A 22-year-old woman is evaluated in the emergency department because of symptoms of prolonged palpitations. She complains of no associated chest discomfort, shortness of breath, or lightheadedness. The palpitations have occurred twice before, but they always stopped spontaneously after 5 minutes, and she cannot associate them with any triggers. The past health history is negative and she is not on any medications.On physical examination, the blood pressure is 110/70 mm Hg, heart rate is 160/min and regular. The heart and lung examinations are normal, and the ECG is shown in Figure below. The heart rate abruptly changes to 72/min after applying carotid sinus pressure. Which of the following is the most likely diagnosis?
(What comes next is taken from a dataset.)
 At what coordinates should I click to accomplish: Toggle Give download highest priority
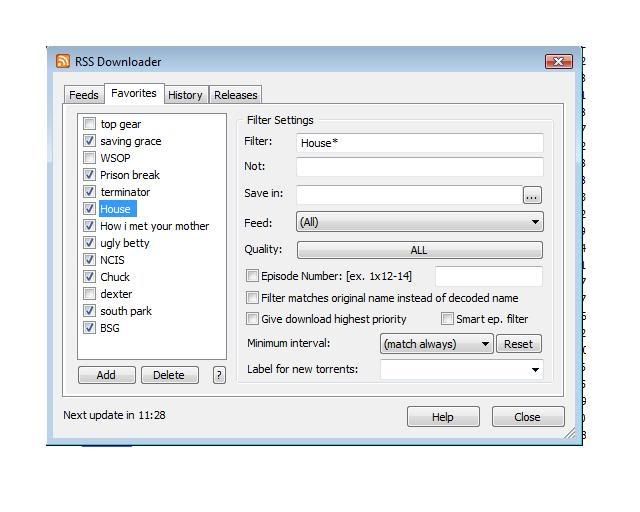[x=253, y=319]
Correct Answer: paroxysmal supraventricular tachycardia (PSVT)
Description: The patient most likely has PSVT, since the tachycardia terminates after carotid sinus massage (CSM). CSM increases vagal tone (parasympathetic) which decreases AV nodal conduction and terminates AV node re-entry arrhythmias. Sinus tachycardia differs from PSVT tachycardia in that it does not start or stop abruptly; it will slow down with CSM but will resume the previous rate once the maneuver is stopped. In PSVT, the QRS is usually narrow without clearly discernible P waves. The ECG does not support the other answers, since ventricular tachycardia is a regular wide complex rhythm, atrial flutter can be a regular narrow complex tachycardia but usually atrial flutter waves are seen, and finally atrial fibrillation is an irregular rhythm with no atrial activity. A wide QRS in PSVT can result from a preexisting bundle branch block, or a functional bundle branch block secondary to the tachycardia. This can make the distinction from a ventricular arrhythmia quite difficult.